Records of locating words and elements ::
..........
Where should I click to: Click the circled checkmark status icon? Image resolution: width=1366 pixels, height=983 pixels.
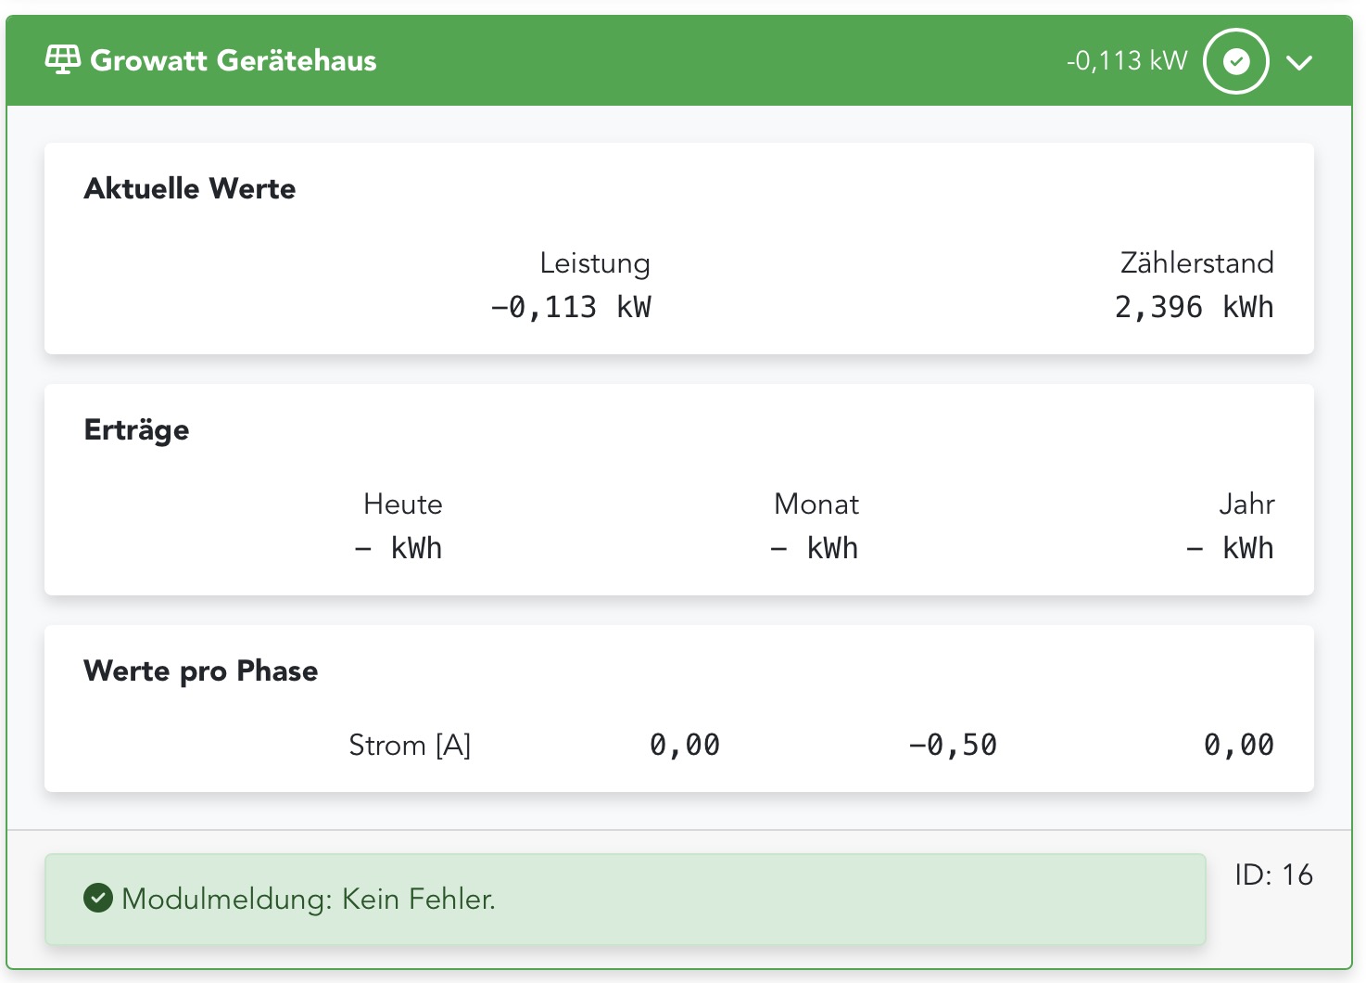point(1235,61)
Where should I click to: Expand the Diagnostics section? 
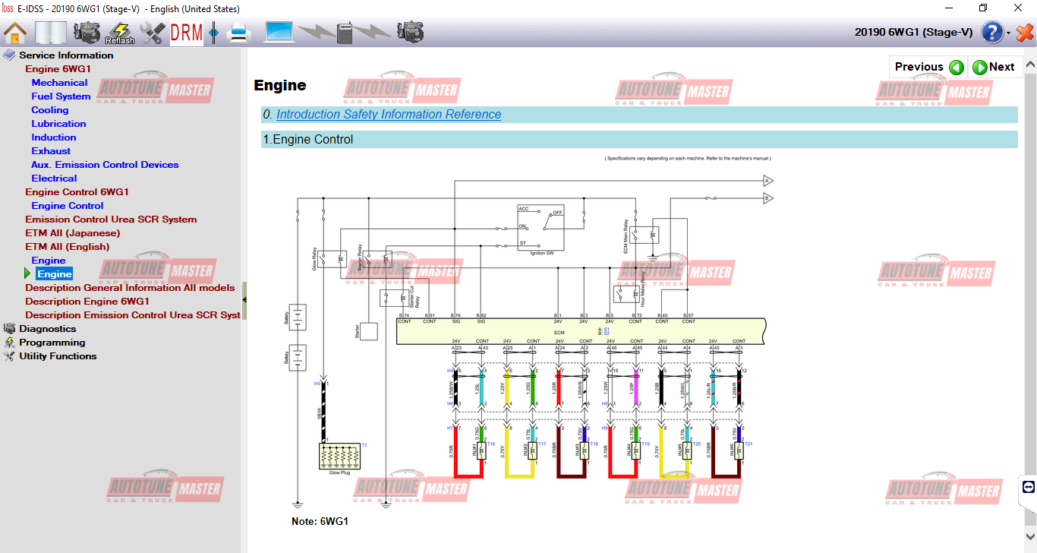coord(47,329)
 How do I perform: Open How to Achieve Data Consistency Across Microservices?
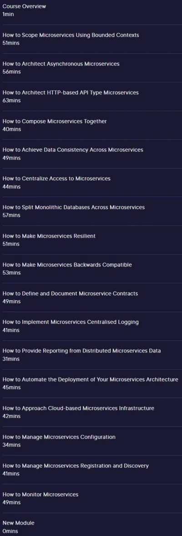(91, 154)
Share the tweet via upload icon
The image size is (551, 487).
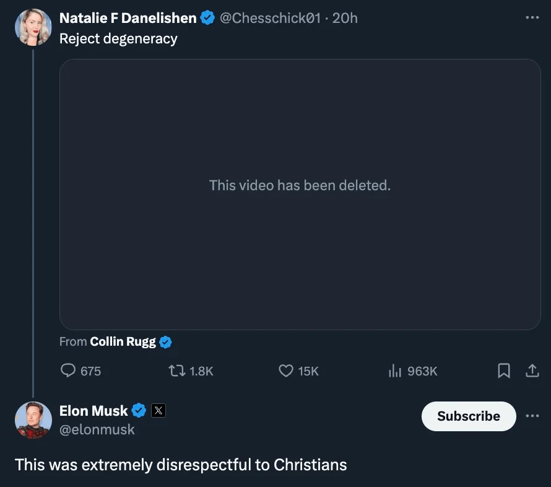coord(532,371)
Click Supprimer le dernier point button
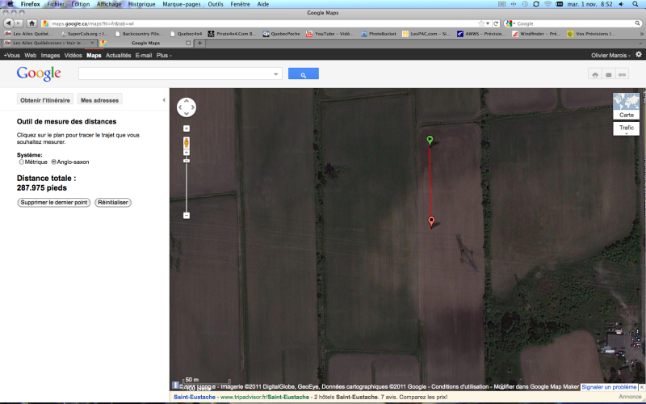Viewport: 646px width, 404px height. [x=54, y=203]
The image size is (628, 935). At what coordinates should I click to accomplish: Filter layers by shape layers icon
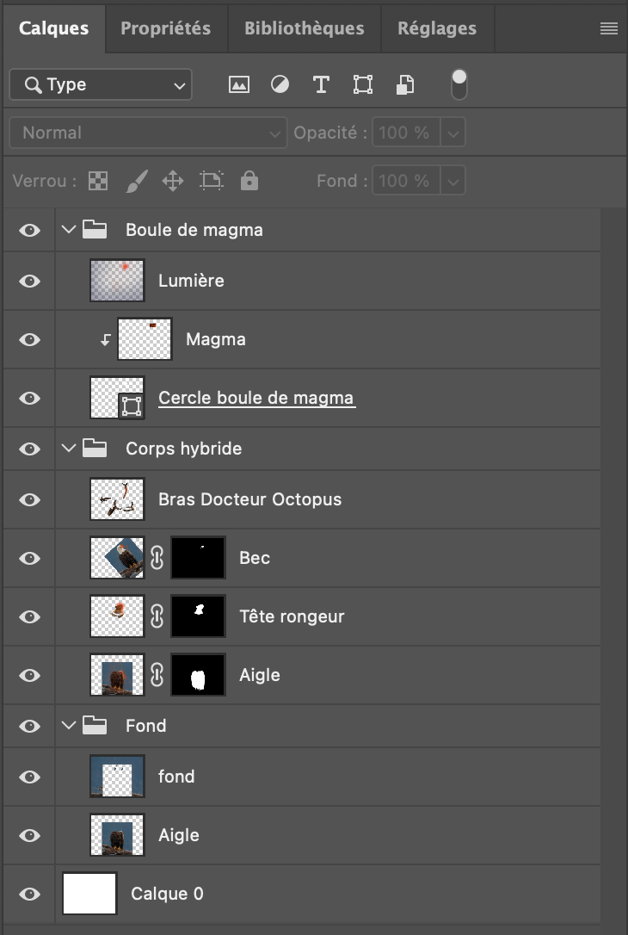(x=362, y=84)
..........
INSTRUCTIONS FOR THE TASK :: Please pull out every text line of the records above word for word, leaving the pictures out.

SOLUTION ::
Where should I click to: Click the circled checkmark status icon? Image resolution: width=1366 pixels, height=983 pixels.
point(1235,61)
Where should I click to: Expand the Diagnostics section? 
coord(47,329)
 How do I perform: Open How to Achieve Data Consistency Across Microservices?
(91, 154)
Share the tweet via upload icon
The image size is (551, 487).
coord(532,371)
Click Supprimer le dernier point button
Viewport: 646px width, 404px height. [x=54, y=203]
The image size is (628, 935). At what coordinates should I click to accomplish: Filter layers by shape layers icon
(x=362, y=84)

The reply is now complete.